Gun-Control Support Modest Even After School Shooting

Support for gun control in the wake of last week’s mass shooting at an elementary school in Connecticut remains far below the peak seen at the turn of the century, according to a survey released today.

The poll by the Pew Research Center for the People & the Press, taken after the killing of 20 children and seven adults in Newtown, reflects only a modest change in attitudes, the Washington-based organization said. The survey found 49 percent of people believe it’s more important to control gun ownership than to protect Americans’ right to own guns, while 42 percent placed a higher priority on the right to possess firearms.

In 2000, the height of recent gun-control support as measured by the Pew survey, two-thirds of Americans supported new restrictions. The latest numbers reflect the difficult climate facing President Barack Obama and legislative allies who have vowed to toughen gun laws after the Newtown shooting.

“There is only a modest tilt toward gun control following Newtown, not a sea change,” Michael Dimock, associate research director for the Pew project, said in an e-mail. “Levels of support for gun control still fall far short of where they were as recently as 2008.”

Support for gun control dropped dramatically in the year after Obama was elected, falling to 49 percent in April 2009 from 58 percent one year earlier, Pew found.

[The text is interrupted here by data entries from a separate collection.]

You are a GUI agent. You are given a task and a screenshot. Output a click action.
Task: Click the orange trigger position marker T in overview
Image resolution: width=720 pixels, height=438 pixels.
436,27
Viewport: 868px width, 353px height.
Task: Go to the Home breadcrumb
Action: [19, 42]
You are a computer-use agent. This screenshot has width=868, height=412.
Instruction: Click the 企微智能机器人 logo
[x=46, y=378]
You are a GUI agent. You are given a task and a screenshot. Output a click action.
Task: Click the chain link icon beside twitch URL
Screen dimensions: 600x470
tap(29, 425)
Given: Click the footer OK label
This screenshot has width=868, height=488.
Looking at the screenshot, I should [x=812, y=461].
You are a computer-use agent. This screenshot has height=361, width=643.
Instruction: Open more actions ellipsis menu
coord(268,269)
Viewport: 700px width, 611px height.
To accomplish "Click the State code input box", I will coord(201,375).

About 47 percent of people surveyed said the Newtown massacre and other mass killings were “isolated acts of troubled individuals,” while 44 percent said they indicated broader problems in American society. More than 300 million firearms are owned by Americans, according to data compiled by Bloomberg.

Gun Protection

Dimock said the moderate change in opinions likely is due to the finding that most Americans say the protection afforded by gun ownership outweighs the risk to other people. He said opinions also are slow to change because 8 in 10 Americans said they feel strongly about the issue.

Two-thirds of Americans said assault-type weapons make the country more dangerous, while only 21 percent said they make people safer. Even so, 49 percent oppose a ban on the weapons, while 44 percent said they’d support such a measure, according to the poll of 1,219 adults taken Dec. 17-19. Its margin of error was plus or minus 3.4 percentage points.

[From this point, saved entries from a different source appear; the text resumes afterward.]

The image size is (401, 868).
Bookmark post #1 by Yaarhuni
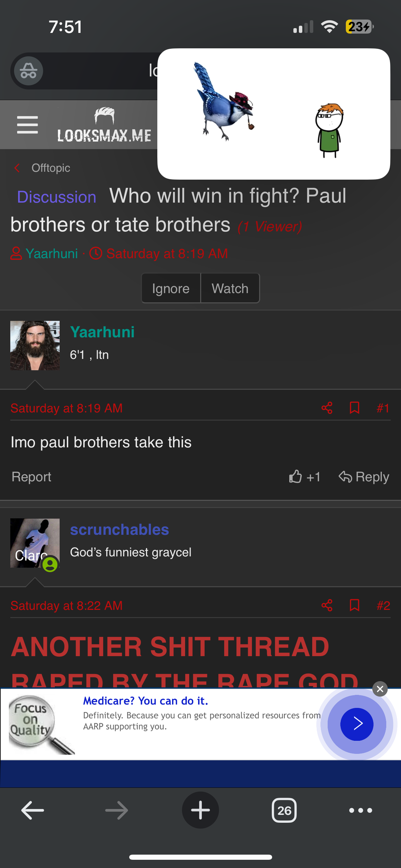[x=354, y=408]
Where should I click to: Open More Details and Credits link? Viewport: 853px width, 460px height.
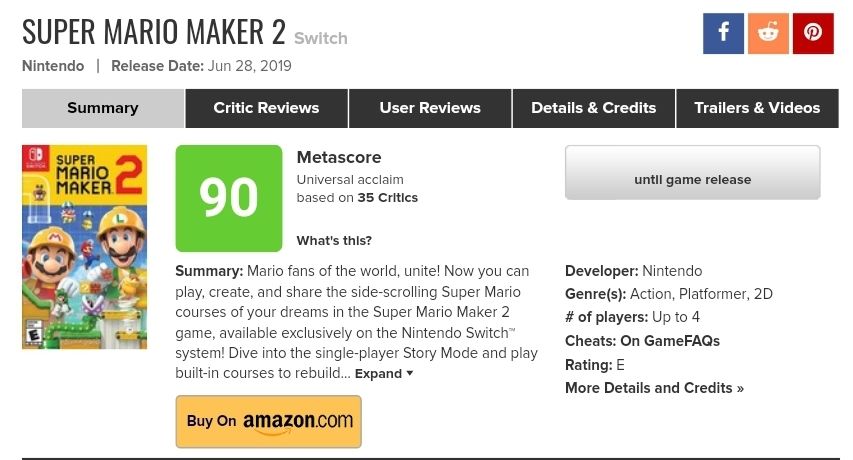pyautogui.click(x=654, y=388)
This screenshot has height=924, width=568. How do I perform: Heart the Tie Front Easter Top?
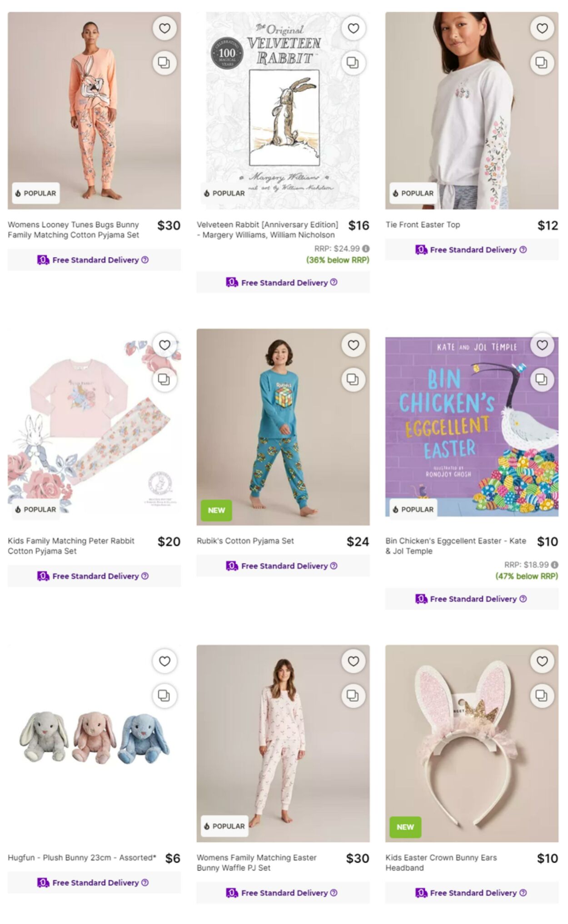[x=542, y=28]
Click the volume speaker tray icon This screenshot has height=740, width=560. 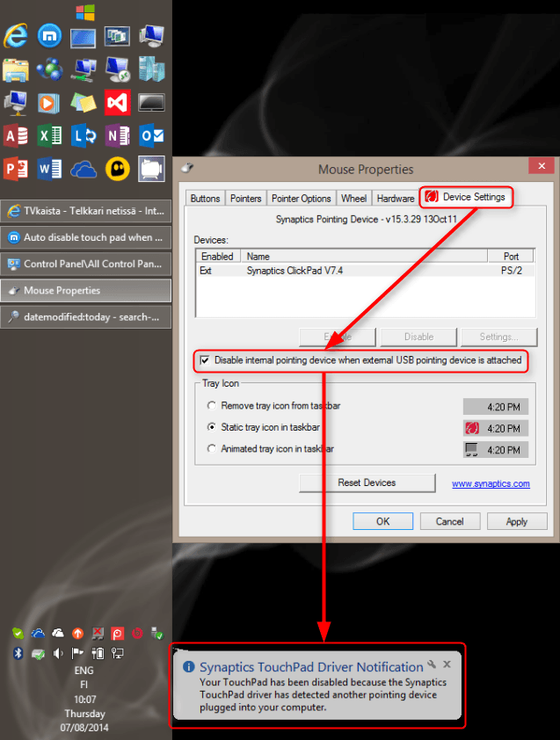(58, 653)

Two-thirds of people polled opposed banning civilian possession of handguns. Fifty-six percent of people surveyed said they’d support a ban on “cop-killer” bullets capable of penetrating bullet-proof vests, and 53 percent said high- capacity ammunition clips should be outlawed.

Gender Difference

Pew researchers found majorities of women, blacks, Democrats and people who live in the Northeast put a higher priority on gun control. Men, whites and Republicans were more likely to support gun rights.

Neither political party has an advantage on gun control, with 27 percent of respondents saying Republicans better reflect their views on the issue and 28 percent saying Democrats.

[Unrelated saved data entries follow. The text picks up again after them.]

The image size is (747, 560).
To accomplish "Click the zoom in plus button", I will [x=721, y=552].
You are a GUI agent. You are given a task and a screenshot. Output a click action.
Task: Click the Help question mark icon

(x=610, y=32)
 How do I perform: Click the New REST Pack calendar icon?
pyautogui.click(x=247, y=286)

About 37 percent said the National Rifle Association, the largest gun-rights organization in the U.S., has too much influence over gun-control laws; 18 percent said it has too little influence, and 27 percent said the Fairfax, Virginia- based lobby has an appropriate amount of input.

Opposition to the NRA was somewhat higher 12 years ago, when 42 percent of respondents said the group had too much power, while those holding other views were about the same.

In a statement released earlier this week, the NRA said it was “shocked, saddened and heartbroken” by the Newtown killings. The association has declined comment until a news conference scheduled for tomorrow.